Untuk itu, Edy mengimbau kepada masyarakat untuk selalu berhati-hati dan jangan mudah terpikat dengan ajakan untuk bergabung dengan mereka.
Dia menjelaskan, meski beberapa amir atau pimpinan dari kelompok teroris seperti Jamaah Islamiyah (JI), Jamaah Ansharut Daulah (JAD), dan Mujahidin Indonesia Timur (MIT) sudah ditangkap dan dijatuhi hukuman, namun tidak membuat para anggota atau bawahan lainnya menyerah begitu saja.
Anggota JI, JAD dan MIT, terang Edy, masih terus dan aktif dalam melakukan upaya-upaya penyebaran dan pembinaan paham terorisme mapun radikalisme kepada masyarakat.
“Mungkin sudah kita ketahui bersama, bahwa organisasi terorisme seperti JI, JAD, dan MIT sudah ditetapkan sebagai organisasi terlarang oleh pemerintah. Namun, meski sudah dinyatakan terlarang dan amir mereka ditangkap, tetap saja mereka ini masih melakukan aktivitas dan upaya menyebarkan paham radikalisme dan terorisme. Dan tentu kami tak akan biarkan mereka begitu saja. Kami akan berantas,” kata Edy dalam webinar bertajuk “Pemberantasan Ekstremisme-Terorisme Pasca Perpres 7/2021”, Kamis (25/2).
Jumlah terorisme di Indonesia, ungkapnya, masih signifikan. Hal tersebut terungkap ketika BNPT bersama Detasemen Khusus (Densus) 88 berhasil menangkap pimpinan atau amir JI, Para Wijayanto tahun 2019 lalu.
Dia melanjutkan, jumlah anggota JI sebelum terjadi penangkapan Para Wijayanto hanya berjumlah sekitar 1000 orang. Namun, ketika Para berhasil dibekuk, terungkap jumlah yang meningkat signifikan mencapai sekitar 6000, anggotanya tersebar di berbagai wilayah di Indonesia.
“Bayangkan, 6000 orang inilah yang selama ini melaksanakan upaya penyebaran ideologi terorisme dan paham radikalisme kepada masyarakat. Perkembangan tersebut jelas harus segera dibendung.
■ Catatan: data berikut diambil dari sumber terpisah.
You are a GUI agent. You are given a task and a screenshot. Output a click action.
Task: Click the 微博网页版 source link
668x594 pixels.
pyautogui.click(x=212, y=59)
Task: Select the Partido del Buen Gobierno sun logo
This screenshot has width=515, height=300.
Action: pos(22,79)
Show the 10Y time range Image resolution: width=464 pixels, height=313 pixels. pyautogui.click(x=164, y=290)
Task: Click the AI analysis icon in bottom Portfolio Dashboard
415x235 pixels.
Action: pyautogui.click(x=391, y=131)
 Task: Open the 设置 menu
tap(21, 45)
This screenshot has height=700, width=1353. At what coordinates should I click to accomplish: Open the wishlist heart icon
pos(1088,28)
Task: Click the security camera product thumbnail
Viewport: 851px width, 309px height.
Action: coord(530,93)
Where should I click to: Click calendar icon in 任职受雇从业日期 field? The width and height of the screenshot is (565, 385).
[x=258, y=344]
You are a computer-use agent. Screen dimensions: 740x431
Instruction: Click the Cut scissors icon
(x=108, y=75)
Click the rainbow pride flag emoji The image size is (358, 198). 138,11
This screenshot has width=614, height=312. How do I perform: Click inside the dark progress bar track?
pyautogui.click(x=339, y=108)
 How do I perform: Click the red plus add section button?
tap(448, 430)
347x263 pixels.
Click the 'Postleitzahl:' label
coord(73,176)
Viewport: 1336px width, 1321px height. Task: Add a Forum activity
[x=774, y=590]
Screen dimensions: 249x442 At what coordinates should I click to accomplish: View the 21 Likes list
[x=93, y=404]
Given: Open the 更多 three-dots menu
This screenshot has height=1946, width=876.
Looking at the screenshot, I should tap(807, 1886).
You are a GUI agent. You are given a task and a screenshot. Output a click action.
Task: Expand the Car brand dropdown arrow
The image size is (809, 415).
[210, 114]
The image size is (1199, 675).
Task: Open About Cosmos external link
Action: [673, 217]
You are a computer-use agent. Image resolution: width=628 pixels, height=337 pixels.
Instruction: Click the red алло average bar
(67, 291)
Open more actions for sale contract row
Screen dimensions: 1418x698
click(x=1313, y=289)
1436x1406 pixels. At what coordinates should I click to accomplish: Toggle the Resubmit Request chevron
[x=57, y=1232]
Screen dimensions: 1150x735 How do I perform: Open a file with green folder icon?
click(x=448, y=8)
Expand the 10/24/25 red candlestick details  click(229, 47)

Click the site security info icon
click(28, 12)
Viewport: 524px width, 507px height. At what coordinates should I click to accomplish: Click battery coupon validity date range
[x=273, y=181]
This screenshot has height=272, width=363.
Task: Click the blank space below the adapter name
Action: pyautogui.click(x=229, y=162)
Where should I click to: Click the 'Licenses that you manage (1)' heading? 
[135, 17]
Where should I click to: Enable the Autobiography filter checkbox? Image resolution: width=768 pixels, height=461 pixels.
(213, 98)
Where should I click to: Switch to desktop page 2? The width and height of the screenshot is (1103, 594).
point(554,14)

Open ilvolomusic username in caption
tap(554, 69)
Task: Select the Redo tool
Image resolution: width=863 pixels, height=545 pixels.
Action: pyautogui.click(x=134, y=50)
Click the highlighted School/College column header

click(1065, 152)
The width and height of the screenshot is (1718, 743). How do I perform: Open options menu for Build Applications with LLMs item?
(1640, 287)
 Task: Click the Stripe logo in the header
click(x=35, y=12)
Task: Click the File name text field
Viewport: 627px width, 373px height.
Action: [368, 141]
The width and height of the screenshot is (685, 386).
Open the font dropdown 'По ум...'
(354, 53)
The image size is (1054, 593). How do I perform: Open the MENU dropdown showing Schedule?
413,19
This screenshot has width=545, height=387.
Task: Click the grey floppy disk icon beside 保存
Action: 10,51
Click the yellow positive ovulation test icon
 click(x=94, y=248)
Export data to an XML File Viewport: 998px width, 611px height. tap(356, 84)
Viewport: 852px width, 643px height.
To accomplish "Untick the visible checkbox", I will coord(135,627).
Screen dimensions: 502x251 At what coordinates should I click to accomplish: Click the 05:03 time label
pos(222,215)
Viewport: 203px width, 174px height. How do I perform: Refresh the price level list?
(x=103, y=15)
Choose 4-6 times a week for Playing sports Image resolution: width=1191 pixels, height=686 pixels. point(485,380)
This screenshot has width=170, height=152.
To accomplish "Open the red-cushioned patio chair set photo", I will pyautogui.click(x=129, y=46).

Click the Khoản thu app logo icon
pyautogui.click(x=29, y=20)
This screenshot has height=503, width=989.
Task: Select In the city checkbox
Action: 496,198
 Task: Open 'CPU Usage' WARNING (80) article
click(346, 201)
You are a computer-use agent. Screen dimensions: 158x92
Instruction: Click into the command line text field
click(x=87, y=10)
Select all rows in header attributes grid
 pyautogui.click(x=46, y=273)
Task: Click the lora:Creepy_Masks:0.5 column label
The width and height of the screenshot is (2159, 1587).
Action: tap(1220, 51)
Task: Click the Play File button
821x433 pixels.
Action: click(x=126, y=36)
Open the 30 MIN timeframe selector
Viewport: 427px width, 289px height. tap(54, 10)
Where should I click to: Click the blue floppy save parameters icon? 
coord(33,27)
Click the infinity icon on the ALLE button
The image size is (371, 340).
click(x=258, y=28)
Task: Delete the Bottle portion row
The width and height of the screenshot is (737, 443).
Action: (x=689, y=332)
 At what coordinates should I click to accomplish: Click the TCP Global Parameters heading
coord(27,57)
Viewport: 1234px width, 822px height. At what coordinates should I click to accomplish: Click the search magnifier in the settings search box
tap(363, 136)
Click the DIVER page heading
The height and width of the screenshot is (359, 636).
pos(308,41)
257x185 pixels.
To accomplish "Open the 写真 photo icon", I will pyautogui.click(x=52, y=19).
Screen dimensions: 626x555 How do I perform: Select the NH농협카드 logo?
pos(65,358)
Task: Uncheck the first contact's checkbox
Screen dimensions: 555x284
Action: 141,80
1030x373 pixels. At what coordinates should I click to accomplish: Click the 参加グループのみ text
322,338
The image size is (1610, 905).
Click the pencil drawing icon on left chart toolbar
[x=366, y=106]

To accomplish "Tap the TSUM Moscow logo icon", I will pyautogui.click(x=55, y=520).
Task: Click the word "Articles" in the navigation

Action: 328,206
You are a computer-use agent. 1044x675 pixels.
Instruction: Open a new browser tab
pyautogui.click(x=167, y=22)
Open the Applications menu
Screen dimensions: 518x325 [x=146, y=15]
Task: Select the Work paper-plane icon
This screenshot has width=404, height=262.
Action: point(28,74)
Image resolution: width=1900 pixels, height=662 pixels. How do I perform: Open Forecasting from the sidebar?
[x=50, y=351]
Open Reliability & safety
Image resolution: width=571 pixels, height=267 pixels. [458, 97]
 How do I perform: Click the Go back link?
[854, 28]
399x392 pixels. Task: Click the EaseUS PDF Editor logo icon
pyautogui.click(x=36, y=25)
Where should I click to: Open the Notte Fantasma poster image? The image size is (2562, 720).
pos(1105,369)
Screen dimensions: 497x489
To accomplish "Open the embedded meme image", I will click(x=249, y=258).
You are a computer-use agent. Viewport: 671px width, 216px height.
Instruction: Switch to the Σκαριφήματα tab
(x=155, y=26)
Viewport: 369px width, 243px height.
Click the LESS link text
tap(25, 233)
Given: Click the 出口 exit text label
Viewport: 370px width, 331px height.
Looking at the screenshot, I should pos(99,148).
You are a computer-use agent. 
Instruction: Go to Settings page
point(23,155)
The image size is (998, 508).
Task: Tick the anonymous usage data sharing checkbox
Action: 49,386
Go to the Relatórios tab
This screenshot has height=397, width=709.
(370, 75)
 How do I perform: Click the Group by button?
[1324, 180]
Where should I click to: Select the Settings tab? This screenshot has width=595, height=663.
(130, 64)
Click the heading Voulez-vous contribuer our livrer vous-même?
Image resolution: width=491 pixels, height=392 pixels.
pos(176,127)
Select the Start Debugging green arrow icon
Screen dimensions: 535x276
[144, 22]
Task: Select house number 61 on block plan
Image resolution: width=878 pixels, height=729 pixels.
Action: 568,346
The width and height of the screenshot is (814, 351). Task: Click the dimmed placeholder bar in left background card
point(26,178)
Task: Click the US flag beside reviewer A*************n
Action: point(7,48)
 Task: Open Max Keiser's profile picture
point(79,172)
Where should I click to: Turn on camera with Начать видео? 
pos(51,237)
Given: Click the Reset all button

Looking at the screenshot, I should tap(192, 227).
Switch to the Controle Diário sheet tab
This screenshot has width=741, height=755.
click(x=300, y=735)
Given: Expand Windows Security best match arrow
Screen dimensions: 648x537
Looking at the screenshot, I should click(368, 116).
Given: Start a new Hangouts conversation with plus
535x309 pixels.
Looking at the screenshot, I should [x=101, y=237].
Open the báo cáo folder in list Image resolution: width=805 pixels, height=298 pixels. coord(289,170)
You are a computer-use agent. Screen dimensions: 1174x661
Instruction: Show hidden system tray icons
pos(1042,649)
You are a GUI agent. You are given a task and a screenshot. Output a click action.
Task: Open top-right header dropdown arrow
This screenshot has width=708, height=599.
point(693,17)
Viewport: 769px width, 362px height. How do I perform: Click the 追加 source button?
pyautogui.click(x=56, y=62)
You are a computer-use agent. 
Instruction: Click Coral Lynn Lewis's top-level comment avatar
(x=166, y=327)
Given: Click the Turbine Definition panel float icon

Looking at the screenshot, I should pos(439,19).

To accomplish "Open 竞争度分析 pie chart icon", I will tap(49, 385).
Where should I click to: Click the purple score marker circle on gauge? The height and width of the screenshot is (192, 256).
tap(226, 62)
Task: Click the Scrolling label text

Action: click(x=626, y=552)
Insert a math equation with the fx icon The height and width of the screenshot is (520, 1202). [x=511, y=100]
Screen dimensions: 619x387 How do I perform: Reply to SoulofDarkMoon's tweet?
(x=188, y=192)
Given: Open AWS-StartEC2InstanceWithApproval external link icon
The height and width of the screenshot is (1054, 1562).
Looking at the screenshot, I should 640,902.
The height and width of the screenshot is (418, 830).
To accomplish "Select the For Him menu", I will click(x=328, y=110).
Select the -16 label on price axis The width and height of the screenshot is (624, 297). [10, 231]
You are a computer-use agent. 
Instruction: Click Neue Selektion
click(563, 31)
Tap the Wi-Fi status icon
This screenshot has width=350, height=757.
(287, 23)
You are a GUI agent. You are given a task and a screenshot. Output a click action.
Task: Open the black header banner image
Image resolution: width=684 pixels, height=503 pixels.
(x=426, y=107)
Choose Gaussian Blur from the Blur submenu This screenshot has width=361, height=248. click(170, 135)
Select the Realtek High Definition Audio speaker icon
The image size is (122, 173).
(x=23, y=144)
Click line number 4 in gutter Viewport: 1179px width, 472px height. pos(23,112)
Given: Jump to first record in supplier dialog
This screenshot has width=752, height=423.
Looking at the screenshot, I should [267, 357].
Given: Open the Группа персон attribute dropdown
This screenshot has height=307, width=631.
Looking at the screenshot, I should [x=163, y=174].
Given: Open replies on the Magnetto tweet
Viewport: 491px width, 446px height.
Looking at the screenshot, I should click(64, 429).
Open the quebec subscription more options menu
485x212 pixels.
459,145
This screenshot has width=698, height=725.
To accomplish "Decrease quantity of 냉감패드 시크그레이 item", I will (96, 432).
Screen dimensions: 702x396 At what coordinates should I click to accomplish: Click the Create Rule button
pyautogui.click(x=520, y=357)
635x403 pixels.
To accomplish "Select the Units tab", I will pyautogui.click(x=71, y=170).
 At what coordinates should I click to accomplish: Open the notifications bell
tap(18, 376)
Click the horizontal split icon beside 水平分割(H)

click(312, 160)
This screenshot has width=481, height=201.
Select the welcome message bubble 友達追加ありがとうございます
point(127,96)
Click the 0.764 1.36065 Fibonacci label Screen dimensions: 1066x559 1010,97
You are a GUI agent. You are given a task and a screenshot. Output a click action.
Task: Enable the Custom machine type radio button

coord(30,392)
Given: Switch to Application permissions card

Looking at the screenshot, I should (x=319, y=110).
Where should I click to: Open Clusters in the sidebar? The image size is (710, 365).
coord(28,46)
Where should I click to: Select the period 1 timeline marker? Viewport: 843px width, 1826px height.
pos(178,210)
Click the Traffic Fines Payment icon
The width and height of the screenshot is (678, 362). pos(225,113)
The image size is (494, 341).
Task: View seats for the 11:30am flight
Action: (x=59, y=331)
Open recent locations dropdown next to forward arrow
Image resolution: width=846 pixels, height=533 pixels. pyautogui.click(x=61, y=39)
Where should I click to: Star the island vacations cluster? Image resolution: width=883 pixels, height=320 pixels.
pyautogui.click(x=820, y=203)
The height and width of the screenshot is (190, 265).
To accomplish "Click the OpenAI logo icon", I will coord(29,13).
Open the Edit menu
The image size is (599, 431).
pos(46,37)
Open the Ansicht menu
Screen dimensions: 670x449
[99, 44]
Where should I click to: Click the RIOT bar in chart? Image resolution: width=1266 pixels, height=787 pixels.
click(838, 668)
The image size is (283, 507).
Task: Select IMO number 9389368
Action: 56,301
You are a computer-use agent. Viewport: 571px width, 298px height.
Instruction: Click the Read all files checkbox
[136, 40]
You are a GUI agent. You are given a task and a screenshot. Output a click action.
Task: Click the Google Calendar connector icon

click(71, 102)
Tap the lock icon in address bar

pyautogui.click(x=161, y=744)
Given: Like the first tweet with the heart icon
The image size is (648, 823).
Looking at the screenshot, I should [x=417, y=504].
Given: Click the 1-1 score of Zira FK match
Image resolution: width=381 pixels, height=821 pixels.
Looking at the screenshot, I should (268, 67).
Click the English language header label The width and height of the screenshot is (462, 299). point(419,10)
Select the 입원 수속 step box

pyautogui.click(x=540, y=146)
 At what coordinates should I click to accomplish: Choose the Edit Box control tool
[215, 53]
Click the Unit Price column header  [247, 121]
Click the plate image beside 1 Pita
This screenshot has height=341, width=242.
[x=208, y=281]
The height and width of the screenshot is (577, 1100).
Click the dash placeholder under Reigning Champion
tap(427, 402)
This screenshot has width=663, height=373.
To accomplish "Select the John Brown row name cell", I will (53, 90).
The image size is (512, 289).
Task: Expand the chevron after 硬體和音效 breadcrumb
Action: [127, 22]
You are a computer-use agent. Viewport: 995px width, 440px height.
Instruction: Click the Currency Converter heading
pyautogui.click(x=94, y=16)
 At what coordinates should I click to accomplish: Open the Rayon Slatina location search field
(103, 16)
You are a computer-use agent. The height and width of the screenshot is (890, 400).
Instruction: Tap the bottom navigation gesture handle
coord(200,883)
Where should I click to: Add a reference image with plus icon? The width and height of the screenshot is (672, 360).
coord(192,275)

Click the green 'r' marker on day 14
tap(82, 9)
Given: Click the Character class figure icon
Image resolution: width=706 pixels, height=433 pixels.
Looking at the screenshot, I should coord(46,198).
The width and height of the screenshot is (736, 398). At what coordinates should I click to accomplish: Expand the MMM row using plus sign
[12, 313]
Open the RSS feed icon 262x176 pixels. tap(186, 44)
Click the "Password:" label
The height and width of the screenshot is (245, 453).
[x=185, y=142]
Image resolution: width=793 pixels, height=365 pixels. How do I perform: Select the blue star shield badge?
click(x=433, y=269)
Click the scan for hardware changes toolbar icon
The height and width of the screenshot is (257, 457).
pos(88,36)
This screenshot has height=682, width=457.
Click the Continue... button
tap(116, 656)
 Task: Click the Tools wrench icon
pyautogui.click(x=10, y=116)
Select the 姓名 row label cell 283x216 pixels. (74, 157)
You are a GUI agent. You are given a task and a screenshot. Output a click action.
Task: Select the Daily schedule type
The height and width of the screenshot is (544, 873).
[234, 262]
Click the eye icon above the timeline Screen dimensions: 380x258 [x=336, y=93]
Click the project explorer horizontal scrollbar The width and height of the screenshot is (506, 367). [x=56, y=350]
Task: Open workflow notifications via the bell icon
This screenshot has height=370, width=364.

Itulah sebabnya mengapa Peraturan Presiden Nomor 7 Tahun 2021 (Perpres 7/2021) diterbitkan, karena Perpres 7/2021 memang ditujukan untuk menangkal halseperti ini (membendung-mendeteksi dini perkembangan terorisme),” imbuhnya.
Perpres 7/2021 ini, sambungnya, ditujukan untuk menanggulangi ancaman terorisme yang terus berkembang, bukan untuk memecah atau menimbulkan perpecahan di masyarakat atau di kalangan umat beragama.
Edy menambahkan, selain berkembang dari segi jumlah anggota, mereka jaringan organisasi teroris juga sudah mulai melakukan inovasi-inovasi dalam segi perencanaan dan strategi. Salah satunya adalah JI yang telah berhasil memperbaharui buku pedoman mereka (Pedoman Umum Perjuangan Jamaah Islamiyah/PUPJI).
“Meski mereka termasuk dalam organisasi kelana destin (bawah tanah), mereka juga mulai berpikir strategis. Misalnya, dalam menyusun rencana dan strategi, mengoptimakan jalur komunikasi antara amir dan anggota lain sehingga tercipta sinergi, serta juga strategi tentang bagaimana cara menghindari kejaran aparat, bagaiamana cara merekrut anggota baru, dan yang terbaru diungkap Densus 88 tentang cara mereka menghimpun dana melalui kotak amal,” pungkasnya.